Старейшина вздохнул.

— Не обращайте внимания, — посоветовал он. — Ему сейчас тяжело. Только что мне довелось увидеть сценку, которая все объясняет. Мейбл Патмор отчаянно флиртует с Первисом.

— С Первисом? Это который на прошлой неделе выиграл чемпионат по боулингу?

— Возможно, он опозорился таким способом, — холодно сказал Старейшина. — Да, я слышал, он привержен этой недостойной игре. И Мейбл Патмор, которой не хватает только более решительного удара у подставки, тратит время на него! Насколько я понял, привлекает он потоком слов, а бедный Рэмедж даром речи не владеет. Девушки любят краснобаев. Жаль, очень жаль. Тут поневоле припомнишь…

Секретарь вскочил, словно вспугнутый фазан.

— …историю, — продолжал Старейшина, — Джейн Паккард, Уильяма Бейтса и Родни Спелвина, которую я сейчас…

— Дела, дела, — вставил секретарь. — Я бы рад, но…

— …расскажу, — завершил фразу старец, беря его за фалды и сажая на стул. — Я полагаю, что брак между игроком и чужаком не может принести счастья. Какое счастье, если душа не очищена благороднейшей из игр? Это подтверждает история Джейн Паккард, Уильяма Бейтса и Родни Спелвина.

— Буквально ни одной минутки…

— Именно из-за нее я не думаю, что у Мейбл и этого типа что-нибудь серьезное. Девушка, познавшая гольф, должна сойти с ума, чтобы выйти за субъекта, катающего деревянные шары. Рано или поздно она прозреет. Надеюсь, случится это до свадьбы, как у Джейн Паккард, о которой я вам сейчас расскажу.

Секретарь застонал.

— Я пропущу танец!

— Что ж, какой-то барышне повезет, — невозмутимо заметил Старейшина, крепче держа соседа за руку.


— Джейн Паккард и Уильям Бейтс (сказал Старейшина) не были обручены. Они знали друг друга с детства, и как-то подразумевалось, что если Уильям сделает предложение, Джейн его примет. Уильям вообще не любил спешить. Он действовал весомо и медленно, как грузовик, на который был похож и внешне, и внутренне. Кроме того, он был похож и на быка и отличался тугодумием. Помню, он минут пятнадцать решал, что заказать, бифштекс или отбивную. Такой, знаете, мирный, основательный человек. Флегматик. Вот-вот, флегматик.

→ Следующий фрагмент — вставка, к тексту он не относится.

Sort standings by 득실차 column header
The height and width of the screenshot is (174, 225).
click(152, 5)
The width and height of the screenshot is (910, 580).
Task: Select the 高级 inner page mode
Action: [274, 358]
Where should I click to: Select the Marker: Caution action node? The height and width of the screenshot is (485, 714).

Мысль о женитьбе на Джейн пришла ему в голову года за три до излагаемых событий. Поразмышляв шесть месяцев, он послал ей розы. Еще через год, в октябре, он подарил ей коробку шоколадных конфет. При таком ходе дел можно было предположить, что лет через пять они поженятся.

Джейн тоже любила его. У них было много общего — спокойные такие, медлительные. Каждый день они играли в гольф, и гандикап у них уменьшался параллельно. Как вам известно, многие браки рушатся от того, что муж намного превосходит жену и, в ответ на какие-нибудь упреки, может напомнить ей особенно плохой удар. Джейн и Уильям были равны. Их ждала жизнь, построенная на понимании и сочувствии. Год за годом, думали мы, они будут поддерживать и ободрять друг друга. Конечно, если Уильям все-таки решится.

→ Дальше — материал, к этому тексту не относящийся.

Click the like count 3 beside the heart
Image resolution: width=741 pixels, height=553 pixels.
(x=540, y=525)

На четвертом году я заметил кое-какие изменения. Как-то я заглянул к Паккардам, и застал только Джейн. Она дала мне чаю, разговаривала, но что-то отвлекало ее. Зная ее с детства, я спросил, что случилось.

— Не то чтобы случилось… — вздохнула она.

— Рассказывай, — твердо сказал я.

Она опять вздохнула.

— Вы не читали «Пламенную любовь» Луэллы Перитон Фиппс?

Я не читал, в чем и признался.

— Вчера я взяла в библиотеке, — продолжала Джейн, — и дочитала к трем часам утра. Там и пустыня, и верблюды, и арабский шейх с суровым, но нежным взором, и такая Анджела, и оазисы, и финики, и миражи. Этот шейх хватает Анджелу, и сжимает в объятиях, и вскакивает на коня, а вокруг песок, тьма и мерцающие звезды. Ах, не знаю…

Она мечтательно посмотрела на люстру.

— Может быть, мама возьмет меня зимой в Алжир, — отрешенно проговорила она. — Это полезно при ревматизме.

Я ушел, страдая. Ну, что за люди, эти писатели! Набьют девушке голову… Надо бы зайти к Уильяму и дать ему хороший совет. Вы скажете, мне-то что, но они так подходили друг другу. А тут Джейн чудит, еще взглянет на Уильяма и подумает: «Что я в нем нашла?» Словом, я поспешил к нему.

— Уильям, — сказал я, — по праву человека, качавшего тебя на коленях, задам тебе нескромный вопрос. Ты любишь Джейн Паккард?

— Кто, я? — спросил он, помолчав.

— Ты.

— Кого, Джейн?

— Да.

— Люблю ли я, значит, Джейн? — подвел он итог и добавил минут через пять: — Конечно.

— Очень рад!

— Жутко люблю.

— Лучше быть не может!

— Как говорится, безумно.

Я похлопал его по могучей груди.

— Тогда скажи ей об этом.

— Это мысль, — отвечал он, глядя на меня с восторгом. — Понятно-понятно. Выдумаете, все тогда устроится?

— Вот именно.

— Ну, что же, завтра я уезжаю на матч, но в пятницу приеду. Может, выйти с ней на площадку и там, между делом…

— Очень хорошо.

— Скажем, у шестой лунки.

— Замечательно.

— Или у седьмой.

— У шестой. Там после подставки земля идет полого, и ты будешь немного прикрыт.

— Что-то в этом есть…

— Вообще-то лучше всего завлеки ее к бункеру слева от шестой.

— Зачем?

— Песок, знаешь… ей понравится. А главное, — строго сказал я, — не тяни, не размазывай. Подпусти романтики. Я бы тебе посоветовал схватить ее, сжать в объятиях…

— Кого, ее?

— Они это очень любят.

— Ну, знаете, все-таки!..

— Честное слово!

— Схватить?

— Именно.

— Сжать?

— Вот-вот.

Он снова задумался.

— Вам виднее, — сказал он. — Наверное, у вас получалось. А все-таки… Ну, ладно, будь что будет.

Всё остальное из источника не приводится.